EXERCISE AIM:
For the data below, retype word for word the lines from the one containing "Viewport: 950px width, 581px" through the one containing "Task: Pick Firebird from the dropdown list"; drop the pictures.

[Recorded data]
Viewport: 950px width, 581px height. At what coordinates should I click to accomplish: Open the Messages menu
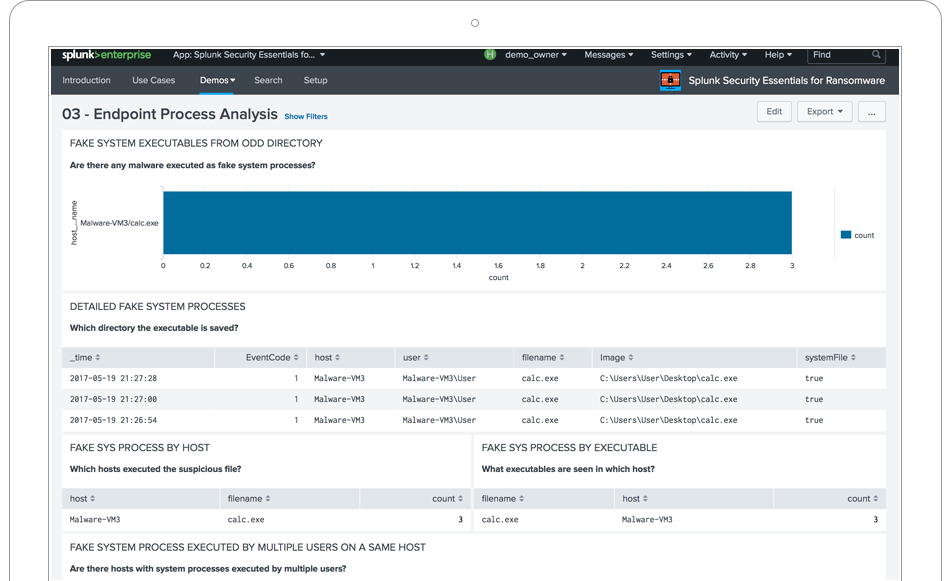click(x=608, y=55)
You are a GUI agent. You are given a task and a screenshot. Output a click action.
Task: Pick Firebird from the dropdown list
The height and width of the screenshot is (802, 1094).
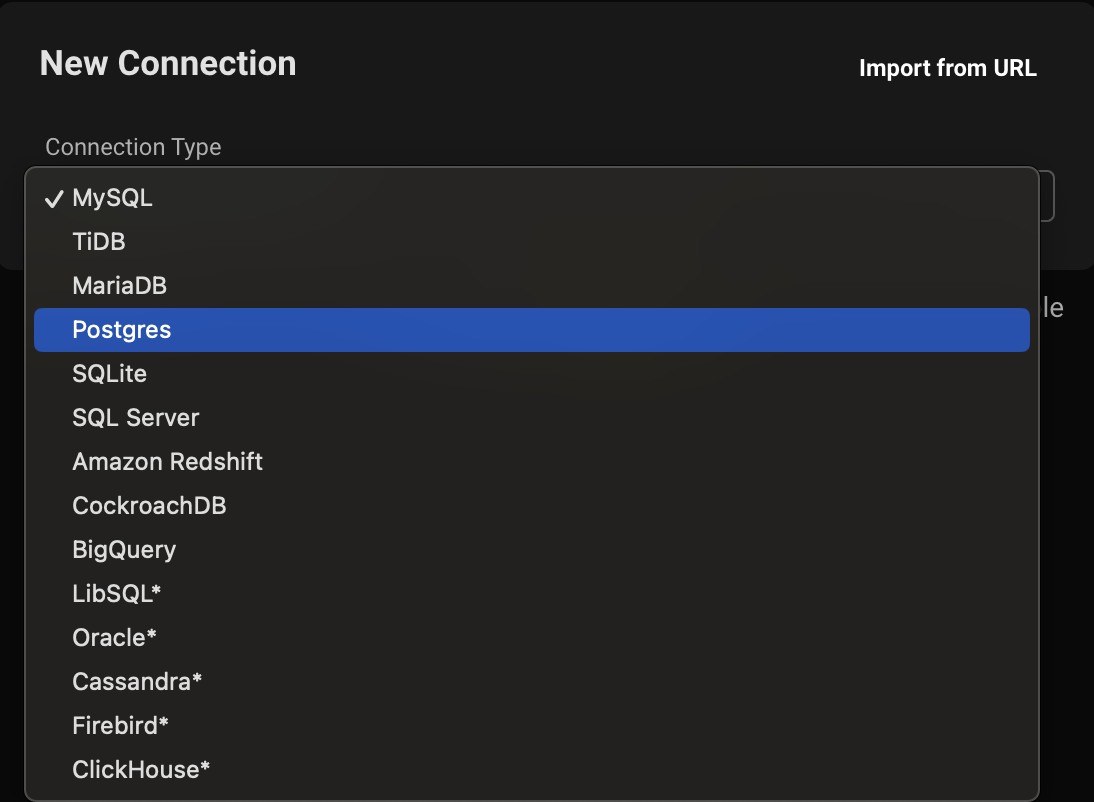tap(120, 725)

--

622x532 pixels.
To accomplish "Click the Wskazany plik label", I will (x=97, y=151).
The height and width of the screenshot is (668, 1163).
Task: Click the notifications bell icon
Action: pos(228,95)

WRITTEN RESPONSE:
Viewport: 950px width, 581px height. At what coordinates should I click to accomplish: Open the Messages menu
click(x=608, y=55)
You are a GUI agent. You are given a task and a screenshot. Output a click action.
Task: Pick Firebird from the dropdown list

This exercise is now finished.